Selected excerpt below:

USA – American processed food and snack company Campbell Soup has recorded a 2% decline in full-year net sales as markets return to normalcy following a pandemic boom in 2020 that saw sales for food companies sky rocket. 

Revenue for the year stood at US$8.48 billion and Campbell says that three quarters of its brand portfolio grew or held share, “demonstrating strong underlying brand health and momentum”.  

The company’s meals & beverages unit witnessed net sales fall by 2%, mainly due to declines in foodservice, partially offset by growth in V8 beverages. 

Organic net sales for Campbell’s snacks division were flat, as gains in the company’s salty snacks portfolio and in Goldfish crackers were offset by declines in Lance sandwich crackers and in partner brands within the Snyder’s-Lance portfolio. 

In the fourth quarter, the company’s net sales decreased 11% to US$1.87 billion – as Campbell lapped one of the strongest quarters of the pantry loading craze of 2020. 

The good news is that Q4 revenue beat the consensus by 330 basis points and is up 5% in the two-year stack.  

More importantly, due to an extra week in the 2020 Q4 reporting period, organic sales are down only 4% from last year, and they’re up 9% versus 2 years ago in evidence of consumer strength and market share gains made by the company. 

A very challenging fiscal 2022

Moving into fiscal 2022, Campbell says it expects a “very challenging environment” as accelerating inflationary pressures, a constrained labour market and the continued cycling of elevated demand are expected to negatively impact the business. 

“As we head into fiscal 2022, we have robust in-market momentum on our brands, strong plans to manage inflation, and a talented and committed team to lead through what we expect to be a very challenging environment,” Chief Executive Officer Mark said. 

The company forecasts net sales in a range of flat to a decline of 2% for fiscal 2022, a guidance that is below analysts’ estimates of a nearly 1% fall, according to Reuters.  

Campbell has revealed that it is planning to increase prices of some products, as it deals with higher ingredient and freight costs that are likely to plague packaged foods makers through the year. 

Additionally, company plans to selectively push prices up to deal with potential jumps in raw material costs, including steel. 

To prevent loss of market shares, the company also looks to keep up the sales level by modernizing packaging and launching new items.

End of Selected excerpt.

» **Required action A**
Decide whether each statement agrees with the article on Campbell Soup. Answer yes or no for each, and quote the words of the article that decide it. (i) Campbell's full-year net sales fell 2%. (ii) Organic net sales in Campbell's snacks division grew for the year. (iii) In the fourth quarter, Campbell's net sales fell 11% to US$1.87 billion.
» **Required action B**
According to the article on Campbell Soup, what was the company's revenue for the year?
» **Required action C**
Reproduce the article on Campbell Soup from "In the fourth" up to and including "impact the business.".

Entries shown below:

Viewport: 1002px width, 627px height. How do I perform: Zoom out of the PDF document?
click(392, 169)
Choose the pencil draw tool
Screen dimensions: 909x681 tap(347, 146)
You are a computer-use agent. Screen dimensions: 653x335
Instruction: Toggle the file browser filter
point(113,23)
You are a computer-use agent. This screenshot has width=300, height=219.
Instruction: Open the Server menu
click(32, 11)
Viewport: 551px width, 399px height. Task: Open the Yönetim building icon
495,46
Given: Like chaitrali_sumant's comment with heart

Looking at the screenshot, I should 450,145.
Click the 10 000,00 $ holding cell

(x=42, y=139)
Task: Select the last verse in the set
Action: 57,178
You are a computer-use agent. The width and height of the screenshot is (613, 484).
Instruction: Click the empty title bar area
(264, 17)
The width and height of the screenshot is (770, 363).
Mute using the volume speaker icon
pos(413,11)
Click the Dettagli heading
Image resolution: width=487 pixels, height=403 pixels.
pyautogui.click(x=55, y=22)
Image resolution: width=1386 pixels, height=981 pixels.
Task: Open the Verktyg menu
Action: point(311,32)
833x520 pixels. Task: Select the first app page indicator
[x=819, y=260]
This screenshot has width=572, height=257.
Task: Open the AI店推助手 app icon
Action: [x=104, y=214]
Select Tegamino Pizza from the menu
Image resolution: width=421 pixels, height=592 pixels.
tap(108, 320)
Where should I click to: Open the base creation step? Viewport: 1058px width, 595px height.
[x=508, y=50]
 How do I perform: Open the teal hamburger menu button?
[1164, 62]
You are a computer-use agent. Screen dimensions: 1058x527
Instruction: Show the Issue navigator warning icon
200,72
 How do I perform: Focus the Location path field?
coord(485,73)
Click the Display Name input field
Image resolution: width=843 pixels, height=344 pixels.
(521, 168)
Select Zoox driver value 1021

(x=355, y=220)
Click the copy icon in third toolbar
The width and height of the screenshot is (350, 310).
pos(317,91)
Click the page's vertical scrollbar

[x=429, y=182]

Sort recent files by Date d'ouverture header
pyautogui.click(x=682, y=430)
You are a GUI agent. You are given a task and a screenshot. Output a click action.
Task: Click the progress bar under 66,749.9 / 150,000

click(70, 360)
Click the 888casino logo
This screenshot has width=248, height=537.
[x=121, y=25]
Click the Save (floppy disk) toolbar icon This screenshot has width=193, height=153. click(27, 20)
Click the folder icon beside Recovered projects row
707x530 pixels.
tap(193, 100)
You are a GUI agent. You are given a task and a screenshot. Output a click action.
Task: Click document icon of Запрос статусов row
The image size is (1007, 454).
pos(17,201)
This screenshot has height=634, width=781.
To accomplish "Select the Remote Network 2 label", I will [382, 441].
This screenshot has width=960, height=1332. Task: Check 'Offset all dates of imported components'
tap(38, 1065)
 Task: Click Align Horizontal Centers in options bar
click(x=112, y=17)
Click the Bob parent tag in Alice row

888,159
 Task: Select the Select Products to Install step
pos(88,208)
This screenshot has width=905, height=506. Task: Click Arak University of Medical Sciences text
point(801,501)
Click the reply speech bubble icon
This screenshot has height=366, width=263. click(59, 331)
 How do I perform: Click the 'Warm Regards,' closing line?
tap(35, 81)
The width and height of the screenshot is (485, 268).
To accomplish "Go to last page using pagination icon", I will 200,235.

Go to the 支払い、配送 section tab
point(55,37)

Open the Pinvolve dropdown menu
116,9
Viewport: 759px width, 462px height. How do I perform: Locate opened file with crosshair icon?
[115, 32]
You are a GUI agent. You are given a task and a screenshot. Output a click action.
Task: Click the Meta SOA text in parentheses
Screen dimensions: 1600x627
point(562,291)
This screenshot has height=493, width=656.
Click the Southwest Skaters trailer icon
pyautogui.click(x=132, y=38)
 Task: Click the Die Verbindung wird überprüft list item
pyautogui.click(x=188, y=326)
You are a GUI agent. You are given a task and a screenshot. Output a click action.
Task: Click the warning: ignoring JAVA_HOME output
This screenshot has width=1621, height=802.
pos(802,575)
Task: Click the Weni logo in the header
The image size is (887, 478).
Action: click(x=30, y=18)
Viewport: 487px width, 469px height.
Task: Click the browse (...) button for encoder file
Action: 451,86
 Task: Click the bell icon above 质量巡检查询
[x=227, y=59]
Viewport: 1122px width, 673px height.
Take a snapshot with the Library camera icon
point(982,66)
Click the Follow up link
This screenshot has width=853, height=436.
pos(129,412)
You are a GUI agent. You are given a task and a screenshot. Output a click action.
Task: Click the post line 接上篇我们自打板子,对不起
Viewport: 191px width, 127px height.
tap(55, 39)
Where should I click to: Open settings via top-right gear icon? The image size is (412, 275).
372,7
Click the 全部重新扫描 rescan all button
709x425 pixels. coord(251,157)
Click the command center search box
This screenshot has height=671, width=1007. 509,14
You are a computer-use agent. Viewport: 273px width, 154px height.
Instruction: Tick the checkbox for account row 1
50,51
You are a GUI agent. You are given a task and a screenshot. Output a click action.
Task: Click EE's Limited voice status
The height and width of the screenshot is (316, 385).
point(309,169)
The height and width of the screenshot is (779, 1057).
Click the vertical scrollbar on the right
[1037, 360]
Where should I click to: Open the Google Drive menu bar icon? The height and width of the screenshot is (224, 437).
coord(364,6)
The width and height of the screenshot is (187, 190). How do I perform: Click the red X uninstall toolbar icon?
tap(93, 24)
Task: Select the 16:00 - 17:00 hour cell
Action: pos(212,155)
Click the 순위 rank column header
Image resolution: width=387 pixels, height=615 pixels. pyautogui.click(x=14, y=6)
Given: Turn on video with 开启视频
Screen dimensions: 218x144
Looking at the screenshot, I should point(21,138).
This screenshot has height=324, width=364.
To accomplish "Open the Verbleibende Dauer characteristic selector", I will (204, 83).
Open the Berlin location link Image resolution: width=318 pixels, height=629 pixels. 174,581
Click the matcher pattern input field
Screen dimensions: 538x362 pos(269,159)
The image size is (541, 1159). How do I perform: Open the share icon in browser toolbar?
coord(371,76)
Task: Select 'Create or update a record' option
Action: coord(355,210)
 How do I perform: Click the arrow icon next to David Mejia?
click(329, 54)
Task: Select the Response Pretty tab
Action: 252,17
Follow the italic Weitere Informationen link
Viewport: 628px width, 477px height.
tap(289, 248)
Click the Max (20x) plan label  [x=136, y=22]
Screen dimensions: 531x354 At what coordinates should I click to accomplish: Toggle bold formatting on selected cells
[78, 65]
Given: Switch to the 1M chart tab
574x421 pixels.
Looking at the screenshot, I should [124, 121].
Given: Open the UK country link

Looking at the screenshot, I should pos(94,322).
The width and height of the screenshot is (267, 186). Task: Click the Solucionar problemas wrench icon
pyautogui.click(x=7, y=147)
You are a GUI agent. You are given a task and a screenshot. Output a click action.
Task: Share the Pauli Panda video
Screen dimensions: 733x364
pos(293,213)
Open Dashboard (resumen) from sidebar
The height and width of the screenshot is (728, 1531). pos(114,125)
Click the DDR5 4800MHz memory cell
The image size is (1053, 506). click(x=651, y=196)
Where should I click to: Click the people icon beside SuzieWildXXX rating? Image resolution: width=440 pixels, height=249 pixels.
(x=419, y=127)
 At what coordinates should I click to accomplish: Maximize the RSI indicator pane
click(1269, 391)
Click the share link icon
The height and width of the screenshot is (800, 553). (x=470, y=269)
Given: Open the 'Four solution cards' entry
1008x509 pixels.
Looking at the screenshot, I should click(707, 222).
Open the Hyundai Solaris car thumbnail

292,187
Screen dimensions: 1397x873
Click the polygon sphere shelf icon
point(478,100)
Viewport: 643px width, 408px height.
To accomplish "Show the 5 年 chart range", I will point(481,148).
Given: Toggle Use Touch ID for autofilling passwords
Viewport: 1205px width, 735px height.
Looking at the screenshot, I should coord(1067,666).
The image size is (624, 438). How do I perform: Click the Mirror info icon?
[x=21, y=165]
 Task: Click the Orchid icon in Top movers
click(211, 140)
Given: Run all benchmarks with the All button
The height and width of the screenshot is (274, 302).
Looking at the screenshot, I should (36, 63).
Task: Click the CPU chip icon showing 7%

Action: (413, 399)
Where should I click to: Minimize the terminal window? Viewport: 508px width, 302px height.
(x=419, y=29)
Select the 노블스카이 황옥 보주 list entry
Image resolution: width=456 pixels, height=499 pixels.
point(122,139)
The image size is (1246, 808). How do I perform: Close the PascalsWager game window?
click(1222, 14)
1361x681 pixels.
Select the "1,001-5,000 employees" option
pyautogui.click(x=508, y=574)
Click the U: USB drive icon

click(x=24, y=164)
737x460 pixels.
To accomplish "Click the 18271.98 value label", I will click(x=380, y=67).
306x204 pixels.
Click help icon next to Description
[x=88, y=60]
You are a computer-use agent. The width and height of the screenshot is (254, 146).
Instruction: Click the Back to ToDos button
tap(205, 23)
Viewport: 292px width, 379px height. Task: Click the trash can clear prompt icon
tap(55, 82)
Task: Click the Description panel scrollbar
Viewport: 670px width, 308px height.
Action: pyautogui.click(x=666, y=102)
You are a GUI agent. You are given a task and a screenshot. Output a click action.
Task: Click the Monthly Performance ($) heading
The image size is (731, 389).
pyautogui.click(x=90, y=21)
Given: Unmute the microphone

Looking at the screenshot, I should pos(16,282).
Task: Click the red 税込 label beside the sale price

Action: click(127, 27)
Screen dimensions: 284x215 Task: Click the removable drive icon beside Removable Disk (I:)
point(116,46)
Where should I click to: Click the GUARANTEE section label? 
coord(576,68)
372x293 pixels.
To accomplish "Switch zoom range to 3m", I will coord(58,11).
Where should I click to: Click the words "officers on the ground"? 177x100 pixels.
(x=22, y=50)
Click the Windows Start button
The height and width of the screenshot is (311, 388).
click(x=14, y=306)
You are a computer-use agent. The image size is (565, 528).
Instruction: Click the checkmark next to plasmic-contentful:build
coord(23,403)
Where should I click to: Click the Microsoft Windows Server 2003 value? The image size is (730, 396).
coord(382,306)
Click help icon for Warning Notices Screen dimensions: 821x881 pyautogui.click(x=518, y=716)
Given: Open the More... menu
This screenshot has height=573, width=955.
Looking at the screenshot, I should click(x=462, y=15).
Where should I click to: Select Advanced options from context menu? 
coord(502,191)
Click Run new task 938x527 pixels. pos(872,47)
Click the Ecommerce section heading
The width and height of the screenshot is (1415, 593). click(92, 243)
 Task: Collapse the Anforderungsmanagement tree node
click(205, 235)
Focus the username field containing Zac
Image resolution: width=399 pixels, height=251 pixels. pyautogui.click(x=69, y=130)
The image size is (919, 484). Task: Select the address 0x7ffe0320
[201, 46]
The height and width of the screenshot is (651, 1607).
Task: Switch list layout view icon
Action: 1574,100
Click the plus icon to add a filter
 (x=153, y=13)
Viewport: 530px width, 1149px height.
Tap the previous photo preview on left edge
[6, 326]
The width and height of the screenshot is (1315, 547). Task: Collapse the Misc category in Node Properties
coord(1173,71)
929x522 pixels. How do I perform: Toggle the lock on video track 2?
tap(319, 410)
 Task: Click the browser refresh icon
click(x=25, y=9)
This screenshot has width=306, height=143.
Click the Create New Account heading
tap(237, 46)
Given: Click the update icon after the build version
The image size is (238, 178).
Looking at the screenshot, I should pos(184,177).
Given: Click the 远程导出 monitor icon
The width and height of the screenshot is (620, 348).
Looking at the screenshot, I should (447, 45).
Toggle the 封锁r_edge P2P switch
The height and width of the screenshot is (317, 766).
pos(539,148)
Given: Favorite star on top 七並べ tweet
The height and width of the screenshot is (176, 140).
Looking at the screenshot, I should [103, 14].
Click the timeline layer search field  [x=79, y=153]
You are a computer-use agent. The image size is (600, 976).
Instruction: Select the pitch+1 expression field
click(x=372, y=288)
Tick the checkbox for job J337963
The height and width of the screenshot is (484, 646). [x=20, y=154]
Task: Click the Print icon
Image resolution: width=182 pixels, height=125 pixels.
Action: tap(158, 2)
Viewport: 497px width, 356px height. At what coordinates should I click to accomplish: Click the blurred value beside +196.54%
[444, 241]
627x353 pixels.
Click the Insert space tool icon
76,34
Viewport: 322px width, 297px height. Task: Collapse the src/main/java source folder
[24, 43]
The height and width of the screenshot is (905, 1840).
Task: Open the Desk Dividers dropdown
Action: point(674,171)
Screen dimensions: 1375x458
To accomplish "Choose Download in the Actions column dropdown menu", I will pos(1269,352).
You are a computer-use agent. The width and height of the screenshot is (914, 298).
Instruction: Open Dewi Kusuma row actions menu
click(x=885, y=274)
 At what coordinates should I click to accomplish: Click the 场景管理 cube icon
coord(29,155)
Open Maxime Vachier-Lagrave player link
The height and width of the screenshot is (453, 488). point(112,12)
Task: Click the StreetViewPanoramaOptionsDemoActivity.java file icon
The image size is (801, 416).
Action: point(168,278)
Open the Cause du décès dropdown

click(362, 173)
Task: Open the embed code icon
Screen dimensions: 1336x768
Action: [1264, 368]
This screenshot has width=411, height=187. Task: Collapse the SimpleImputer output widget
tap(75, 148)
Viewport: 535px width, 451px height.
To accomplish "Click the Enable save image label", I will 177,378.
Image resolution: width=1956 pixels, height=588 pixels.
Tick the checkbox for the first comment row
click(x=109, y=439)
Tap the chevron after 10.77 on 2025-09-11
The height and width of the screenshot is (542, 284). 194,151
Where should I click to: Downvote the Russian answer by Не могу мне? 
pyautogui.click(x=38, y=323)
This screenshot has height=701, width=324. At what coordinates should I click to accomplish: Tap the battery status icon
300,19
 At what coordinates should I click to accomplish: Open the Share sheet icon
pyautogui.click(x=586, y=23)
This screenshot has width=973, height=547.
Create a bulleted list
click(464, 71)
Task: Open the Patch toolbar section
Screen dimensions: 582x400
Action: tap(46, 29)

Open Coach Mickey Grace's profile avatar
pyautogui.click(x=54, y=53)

End of Entries shown.

» **Exercise output A**
(i) Yes: "recorded a 2% decline in full-year net sales"
(ii) No: "Organic net sales for Campbell’s snacks division were flat"
(iii) Yes: "the company’s net sales decreased 11% to US$1.87 billion"

» **Exercise output B**
US$8.48 billion.

» **Exercise output C**
In the fourth quarter, the company’s net sales decreased 11% to US$1.87 billion – as Campbell lapped one of the strongest quarters of the pantry loading craze of 2020. 

The good news is that Q4 revenue beat the consensus by 330 basis points and is up 5% in the two-year stack.  

More importantly, due to an extra week in the 2020 Q4 reporting period, organic sales are down only 4% from last year, and they’re up 9% versus 2 years ago in evidence of consumer strength and market share gains made by the company. 

A very challenging fiscal 2022

Moving into fiscal 2022, Campbell says it expects a “very challenging environment” as accelerating inflationary pressures, a constrained labour market and the continued cycling of elevated demand are expected to negatively impact the business.